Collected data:

++++++++++++++++++++

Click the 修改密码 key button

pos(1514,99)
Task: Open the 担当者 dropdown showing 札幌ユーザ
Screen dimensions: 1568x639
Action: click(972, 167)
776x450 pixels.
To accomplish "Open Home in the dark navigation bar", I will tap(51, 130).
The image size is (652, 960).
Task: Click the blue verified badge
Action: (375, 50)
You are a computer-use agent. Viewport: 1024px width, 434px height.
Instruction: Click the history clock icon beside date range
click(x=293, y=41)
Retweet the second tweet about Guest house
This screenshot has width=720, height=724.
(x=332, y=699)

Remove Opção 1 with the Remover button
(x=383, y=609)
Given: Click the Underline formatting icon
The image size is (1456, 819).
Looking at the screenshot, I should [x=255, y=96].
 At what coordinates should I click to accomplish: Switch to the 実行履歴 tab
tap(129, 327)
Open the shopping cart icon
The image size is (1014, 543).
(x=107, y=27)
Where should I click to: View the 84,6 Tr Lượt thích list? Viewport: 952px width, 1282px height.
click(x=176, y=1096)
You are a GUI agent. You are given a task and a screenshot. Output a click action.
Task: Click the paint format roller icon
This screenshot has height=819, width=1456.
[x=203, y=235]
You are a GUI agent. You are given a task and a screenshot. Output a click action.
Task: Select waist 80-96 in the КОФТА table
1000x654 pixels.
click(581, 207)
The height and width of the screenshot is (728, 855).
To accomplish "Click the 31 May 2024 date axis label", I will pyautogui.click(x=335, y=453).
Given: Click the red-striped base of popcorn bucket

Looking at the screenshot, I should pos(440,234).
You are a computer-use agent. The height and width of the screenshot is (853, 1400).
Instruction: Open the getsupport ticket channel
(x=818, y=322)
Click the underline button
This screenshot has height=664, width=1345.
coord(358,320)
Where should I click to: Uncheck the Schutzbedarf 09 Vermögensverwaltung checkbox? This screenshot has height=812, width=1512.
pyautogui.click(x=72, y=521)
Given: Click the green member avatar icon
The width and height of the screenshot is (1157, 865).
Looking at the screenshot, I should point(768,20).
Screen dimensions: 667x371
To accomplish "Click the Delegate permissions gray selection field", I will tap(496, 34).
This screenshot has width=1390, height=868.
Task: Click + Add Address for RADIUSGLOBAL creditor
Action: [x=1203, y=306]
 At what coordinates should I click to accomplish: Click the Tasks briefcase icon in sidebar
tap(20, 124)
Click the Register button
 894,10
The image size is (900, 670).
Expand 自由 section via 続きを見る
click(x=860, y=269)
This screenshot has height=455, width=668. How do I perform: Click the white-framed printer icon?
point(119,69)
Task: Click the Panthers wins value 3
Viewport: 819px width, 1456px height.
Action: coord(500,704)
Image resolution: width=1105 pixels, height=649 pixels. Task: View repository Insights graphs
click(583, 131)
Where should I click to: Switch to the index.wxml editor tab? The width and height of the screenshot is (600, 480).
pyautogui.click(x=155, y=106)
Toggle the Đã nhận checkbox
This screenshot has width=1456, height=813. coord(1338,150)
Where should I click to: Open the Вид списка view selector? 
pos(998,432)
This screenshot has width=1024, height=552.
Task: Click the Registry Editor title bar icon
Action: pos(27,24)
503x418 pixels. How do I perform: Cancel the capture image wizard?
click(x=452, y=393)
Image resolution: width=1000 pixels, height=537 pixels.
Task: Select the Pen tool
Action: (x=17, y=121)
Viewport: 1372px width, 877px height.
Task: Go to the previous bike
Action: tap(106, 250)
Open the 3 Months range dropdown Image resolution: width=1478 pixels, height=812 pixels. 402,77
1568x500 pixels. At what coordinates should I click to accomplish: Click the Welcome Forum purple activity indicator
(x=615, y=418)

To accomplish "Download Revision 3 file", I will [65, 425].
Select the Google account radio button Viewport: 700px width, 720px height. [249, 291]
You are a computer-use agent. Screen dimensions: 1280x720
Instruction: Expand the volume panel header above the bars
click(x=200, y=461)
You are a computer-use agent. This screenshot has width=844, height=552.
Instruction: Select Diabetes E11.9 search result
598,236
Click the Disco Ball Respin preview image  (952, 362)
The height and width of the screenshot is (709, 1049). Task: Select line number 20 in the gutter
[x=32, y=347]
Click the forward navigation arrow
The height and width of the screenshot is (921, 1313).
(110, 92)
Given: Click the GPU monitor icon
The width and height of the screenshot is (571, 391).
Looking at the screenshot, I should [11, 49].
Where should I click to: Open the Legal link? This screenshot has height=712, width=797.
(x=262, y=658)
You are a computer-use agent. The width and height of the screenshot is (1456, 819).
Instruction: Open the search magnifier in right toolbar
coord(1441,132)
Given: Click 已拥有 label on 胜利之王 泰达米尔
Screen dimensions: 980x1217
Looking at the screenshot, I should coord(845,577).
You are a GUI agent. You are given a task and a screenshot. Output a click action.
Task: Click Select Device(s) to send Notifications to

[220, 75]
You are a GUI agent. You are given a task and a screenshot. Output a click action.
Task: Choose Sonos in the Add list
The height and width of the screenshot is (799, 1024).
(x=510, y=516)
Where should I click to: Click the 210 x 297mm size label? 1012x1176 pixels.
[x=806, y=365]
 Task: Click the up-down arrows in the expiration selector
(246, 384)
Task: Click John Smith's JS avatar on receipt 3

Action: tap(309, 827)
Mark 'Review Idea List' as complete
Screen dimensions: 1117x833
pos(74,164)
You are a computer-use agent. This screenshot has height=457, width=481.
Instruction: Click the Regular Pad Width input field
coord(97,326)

++++++++++++++++++++

-- WORK ITEM --
Wherever "dropdown" occurs in the entries above, copy the line it sits on.

-- WRITTEN RESPONSE --
Task: Open the 担当者 dropdown showing 札幌ユーザ
Open the 3 Months range dropdown Image resolution: width=1478 pixels, height=812 pixels. 402,77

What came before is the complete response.